**EXERCISE**
The answer must consist solely of the lines from the line with "IMG-8329 (68, 613)" to the end of the data below, transcribed exactly and with no pictures.

(Stored data entries)
--- START ---
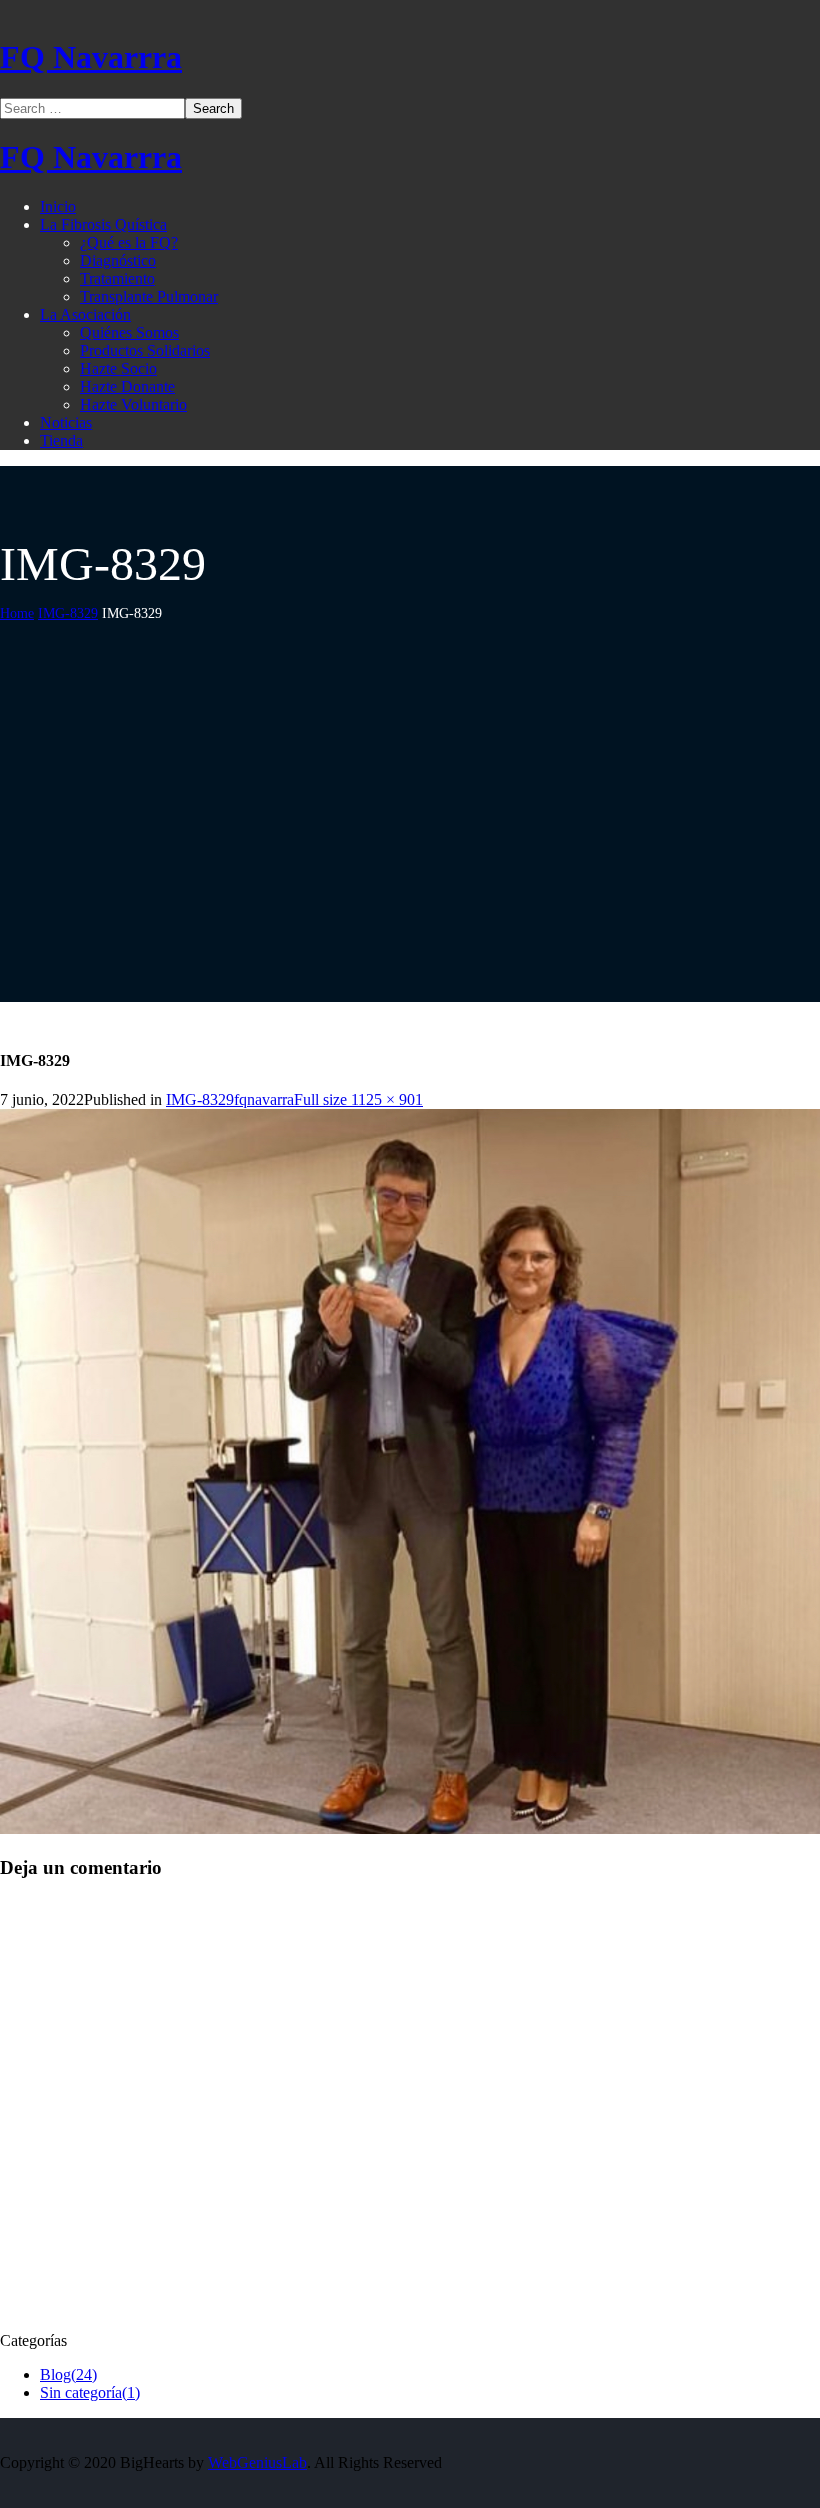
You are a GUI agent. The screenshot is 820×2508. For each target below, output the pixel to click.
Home (17, 613)
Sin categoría (90, 2392)
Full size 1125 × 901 (358, 1099)
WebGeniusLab (257, 2462)
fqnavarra (264, 1099)
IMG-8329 (68, 613)
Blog (68, 2374)
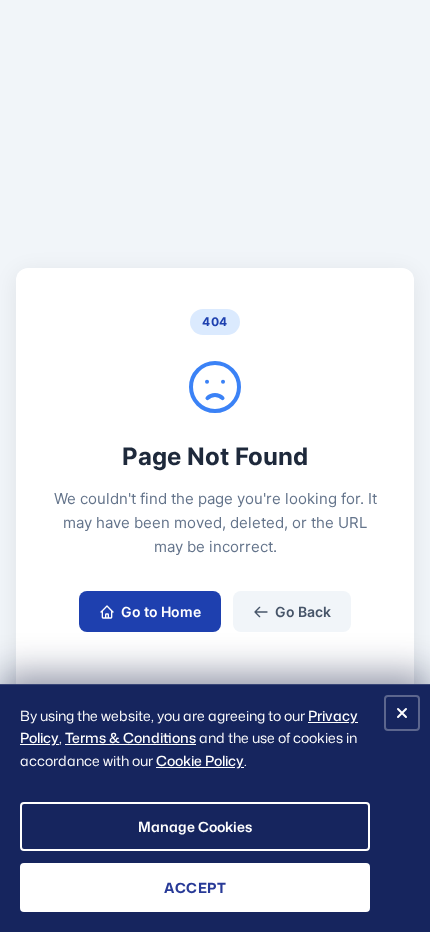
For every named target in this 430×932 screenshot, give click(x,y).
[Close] (402, 713)
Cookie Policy (200, 760)
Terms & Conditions (130, 737)
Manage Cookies (195, 826)
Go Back (303, 611)
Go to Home (161, 611)
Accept (195, 887)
--- END ---
**SOLUTION TO THE EXERCISE**
IMG-8329 (68, 613)
Blog (68, 2374)
For every named target in this 430×932 screenshot, give click(x,y).
[Close] (402, 713)
Cookie Policy (200, 760)
Terms & Conditions (130, 737)
Manage Cookies (195, 826)
Go Back (303, 611)
Go to Home (161, 611)
Accept (195, 887)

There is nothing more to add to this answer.